Pothead traten gegen 22 Uhr auf die Bühne, die unter einem langen Schleppdach steht. Sonst ruhen hier Trecker, Eggen und Heuballen. Jetzt erhellen Bierstände, Grill, ein Feuer und Devotionalien-Stände die tintige Brandenburger Nacht. Die Band lärmt gedrosselt los, ein Abend irritierend wie faszinierend legt los. 500 aus der Zeit Gefallene sind bereit. Man könnte auch sagen, eine Sippe Stehengebliebener oder standhaft Selbstbewußter floh hier im Rotten-Tanz dem Alltag. Tausend Bärte: lang, kurz, geflochten, vergilbt, voll, aufgegeben, als Schnauzer oder Brikett. Jeans-Uniformen bis zum Horizont. Als Allwetterkleidung und Statussack. Lange Haare dreimal ums Dorf. Schwere Männer und unhübsche Frauen. Leder-Männer, hübsche Mädchen, Batikhemden, ein paar Glatzen, versprengte Hippies und Kraftsportler als gepreßte Wurst. Marodierende dicke Eier.

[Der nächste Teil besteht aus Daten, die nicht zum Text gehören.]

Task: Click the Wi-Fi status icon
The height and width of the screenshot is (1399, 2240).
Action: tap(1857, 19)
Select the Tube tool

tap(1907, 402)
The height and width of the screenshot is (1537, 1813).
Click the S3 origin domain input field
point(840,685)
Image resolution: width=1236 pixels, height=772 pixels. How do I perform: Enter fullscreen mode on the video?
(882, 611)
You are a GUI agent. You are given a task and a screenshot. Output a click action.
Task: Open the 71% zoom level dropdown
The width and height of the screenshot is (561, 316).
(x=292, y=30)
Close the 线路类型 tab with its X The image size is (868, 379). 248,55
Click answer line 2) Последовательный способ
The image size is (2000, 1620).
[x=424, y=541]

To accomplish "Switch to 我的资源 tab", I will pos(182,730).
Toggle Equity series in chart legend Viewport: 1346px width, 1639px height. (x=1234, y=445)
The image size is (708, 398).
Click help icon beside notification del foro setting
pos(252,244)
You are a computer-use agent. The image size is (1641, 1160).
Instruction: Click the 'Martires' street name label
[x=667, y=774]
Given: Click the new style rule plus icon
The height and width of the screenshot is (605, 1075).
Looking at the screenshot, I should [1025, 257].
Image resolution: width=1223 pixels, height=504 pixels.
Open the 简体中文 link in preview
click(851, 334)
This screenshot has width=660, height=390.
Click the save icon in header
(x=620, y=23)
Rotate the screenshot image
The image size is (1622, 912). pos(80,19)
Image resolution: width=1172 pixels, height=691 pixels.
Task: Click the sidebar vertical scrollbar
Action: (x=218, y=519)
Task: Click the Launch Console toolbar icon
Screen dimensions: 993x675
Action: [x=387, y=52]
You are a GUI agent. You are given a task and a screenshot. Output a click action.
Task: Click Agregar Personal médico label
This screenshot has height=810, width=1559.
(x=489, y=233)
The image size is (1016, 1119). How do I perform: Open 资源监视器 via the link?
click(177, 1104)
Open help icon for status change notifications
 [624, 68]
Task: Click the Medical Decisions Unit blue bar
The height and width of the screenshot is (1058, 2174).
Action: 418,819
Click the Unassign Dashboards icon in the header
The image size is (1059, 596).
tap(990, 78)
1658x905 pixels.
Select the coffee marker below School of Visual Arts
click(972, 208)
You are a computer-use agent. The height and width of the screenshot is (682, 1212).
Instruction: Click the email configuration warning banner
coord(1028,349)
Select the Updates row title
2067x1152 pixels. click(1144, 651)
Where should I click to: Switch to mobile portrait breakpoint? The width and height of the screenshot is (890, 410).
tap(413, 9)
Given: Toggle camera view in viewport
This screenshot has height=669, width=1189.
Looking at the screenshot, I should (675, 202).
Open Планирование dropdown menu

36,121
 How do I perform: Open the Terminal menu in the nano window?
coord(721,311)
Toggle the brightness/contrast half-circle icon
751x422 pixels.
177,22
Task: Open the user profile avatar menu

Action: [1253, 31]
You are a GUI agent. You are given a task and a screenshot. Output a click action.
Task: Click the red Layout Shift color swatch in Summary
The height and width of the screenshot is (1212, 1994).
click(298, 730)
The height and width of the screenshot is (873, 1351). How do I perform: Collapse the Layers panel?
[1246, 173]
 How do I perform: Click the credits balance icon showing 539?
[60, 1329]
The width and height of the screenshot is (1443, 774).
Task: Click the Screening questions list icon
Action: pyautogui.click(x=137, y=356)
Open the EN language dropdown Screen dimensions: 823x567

Ach ja, die Jugend war auch da. Noch ungeboren in dicken Bäuchen bis zum Kinderwagen. Und es rockte wirklich laut. Acht- und Zehnjährige zeigten der Band vom Bühnenrand die Fäustchen. Zehnjährige Mädchen liefen Show, die kleineren hielten sich die Ohren zu. Die Kinder-Jungs taten härter als ihre Alten, die 13 bis 15jährigen Girlies waren längst auf der Balz, nach dem nächsten Freibier und Freier.
Von vorn wehte der eisige Wind der eisern und stumpf rockenden Pothead. Die drei prügelten ihren entschlossen wirkenden Doom-Rock, eine Mischung aus Soundgarden, Pearl Jam und Pantera. Schon knackig, vor der Bühne krakeelte sich das Publikum in immer neue Euphorie. Unterm Landwirtschaftsdach blinkte es jetzt rot und blau und weiß. Weiter hinten dunkelten schwarze Wolken über'm Wald, es klang, als nahe von dort die unerbittliche Front. Vor der Rampe wurde mitgelitten und entfesselt mitgekämpft. Probealarm. Ein Wogen & Pogen. Ein Rempeln, Fallen und Schubsen. Und der beliebte Irrglaube, daß harte Rockmusik einen selber härter mache; oder zumindest erscheinen lasse. So viele unsichere Poser.


Pothead klangen im Hauptteil eher kontrolliert bis konstruiert. Ein schnelleres Stück, ein zahmeres. Das Laute und Bewegende wickelten sie erst mit den Zugaben aus. Jetzt wurde wirklich böse und derb gerockt. Schade, jetzt hätte man schon gern wieder lange Haare gehabt... Pothead kamen immer wieder zurück und wummerten ihr eigenes Tütchen. Das Publikum raste zwischen Plastebechern und Staub bierselig, aggressiv und glücklich mit. Man konnte die Begeisterung überschwappen sehen oder den Leuten beim spürbaren Verfall zusehen. Aber die Sterne haben nicht gewackelt, nur der Raps war erschüttert.